Больше всего я опасалась повторений припадков, которые случались с ним в раннем детстве. Просила оставить ребенка мне, а самому уехать, но он и слышать об этом не хотел. С сыном и с няней он жил на Николаевской улице в меблированных номерах. Весь верхний этаж дома — видимо, в прошлом гостиницы — состоял из большого количества сдававшихся комнат. Впоследствии там по соседству с Богданом под фамилией Секкерин поселился меньшевик Вайнштейн, член бывшего Петербургского Совета рабочих депутатов. Они вместе отбывали ссылку в Обдорске.
В Баку арестовывали на каждом шагу. Весной 1909 года я получила письмо с несколькими неразборчивыми подписями и неясной печатью. В письме говорилось, что если я не оставлю работу в библиотеке Армянского человеколюбивого общества и не уеду из Баку, то меня убьют. Одной ходить вечерами по улицам стало невозможно. Нервное напряжение становилось невыносимым. Богдан настоял на моем отъезде из Баку. В сентябре 1909 года я уехала в Петербург, простившись с ним навсегда».
— Для него было безумием оставаться в Баку. Как Лиза не понимала? Богдана каждая собака знала. Его арест был неизбежен в то мрачное, неуютное время.
Сам Богдан Кнунянц (он же Богдан Радин) так оценивал это время в одной из своих статей, опубликованпых в бакинской печати тех лет: «Хам пришел и прочно уселся во всех государственных и общественных учреждениях, хам задает тон всей общественной жизни, ибо с исторической сцены удалены все живые демократические силы страны, способные бороться против торжествующих победителей».

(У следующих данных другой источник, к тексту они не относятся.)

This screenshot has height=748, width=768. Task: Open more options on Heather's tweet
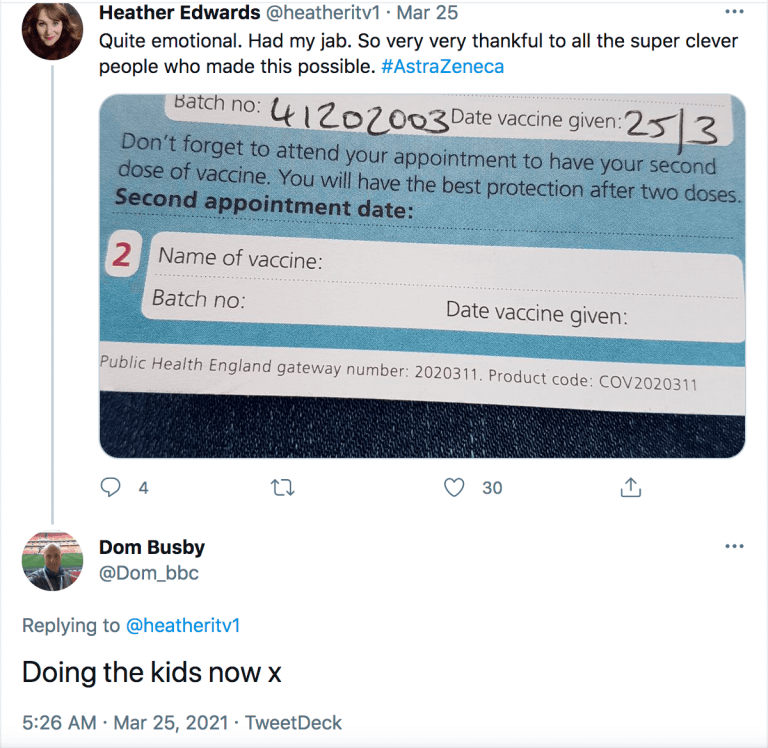click(x=734, y=14)
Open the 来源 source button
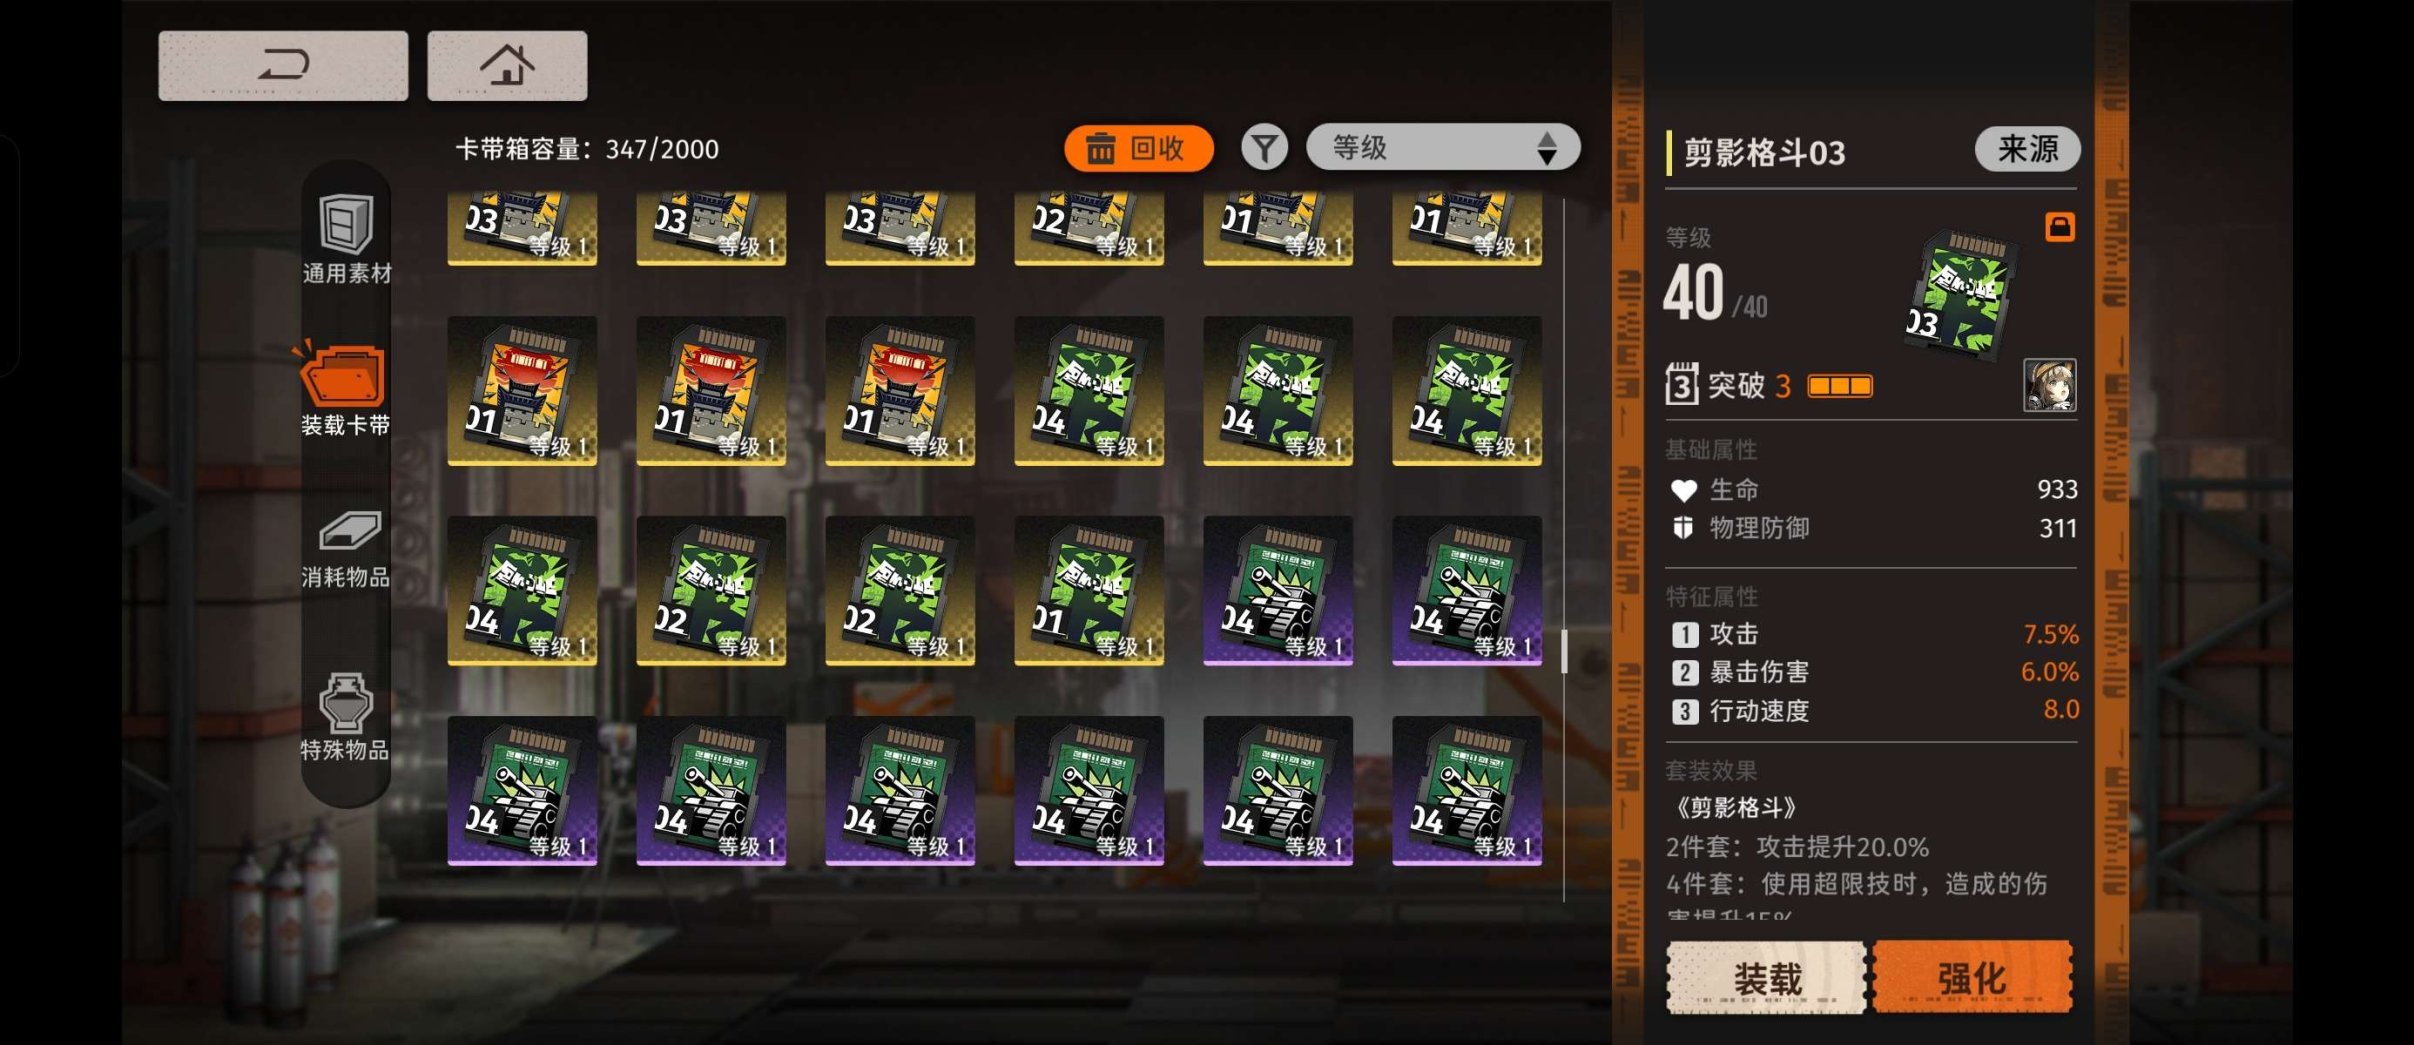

«В то мрачное, неуютное время» он пытался обнаружить что-нибудь обнадеживающее в газетных сообщениях, поступавших из-за границы. Особенно пристально следил за ходом младотурецкой революции, свергнувшей тиранию Абдул-Хамида. Революция победила. Большинство лозунгов, провозглашенных партией «Единение и прогресс», было ничуть не хуже любых других революционных лозунгов. Но что-то настораживало его. Что?